__What this task involves__.
Could you repeat the material from the line with "650x384 pixels." up to and including the line with "Action: point(504,247)", leaving out any pictures?

##### Extracted material

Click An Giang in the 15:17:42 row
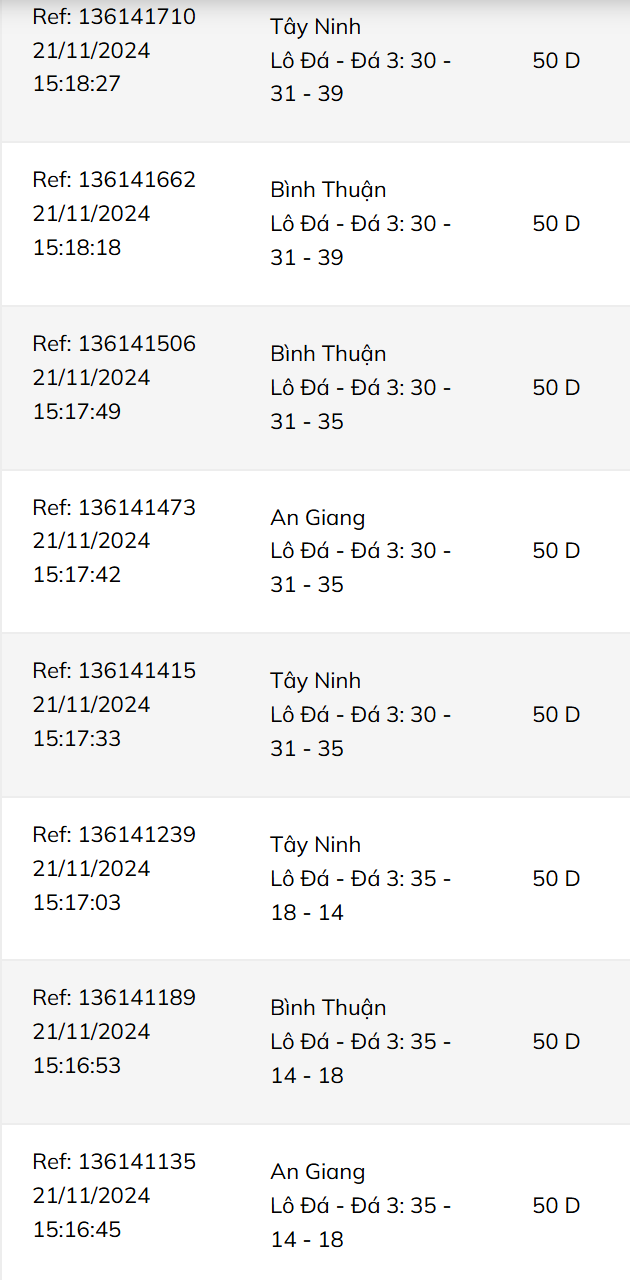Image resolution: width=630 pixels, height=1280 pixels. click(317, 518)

##########
##### Extracted material

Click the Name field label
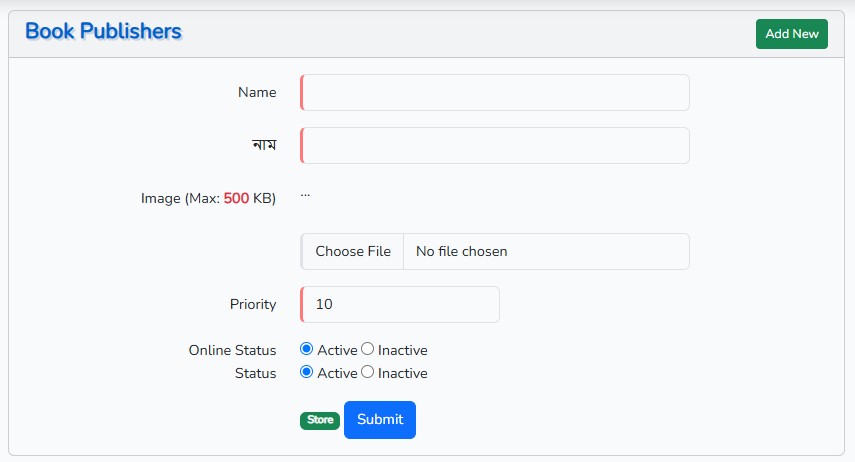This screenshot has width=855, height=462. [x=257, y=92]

##########
##### Extracted material

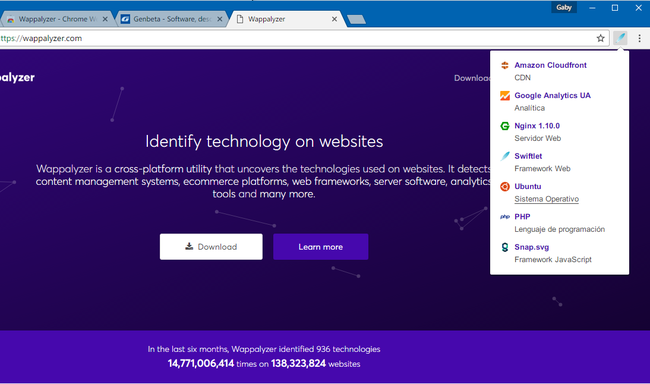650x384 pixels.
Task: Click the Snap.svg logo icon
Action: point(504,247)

##########

__Result below__.
650x384 pixels.
Task: Click the Snap.svg logo icon
Action: point(504,247)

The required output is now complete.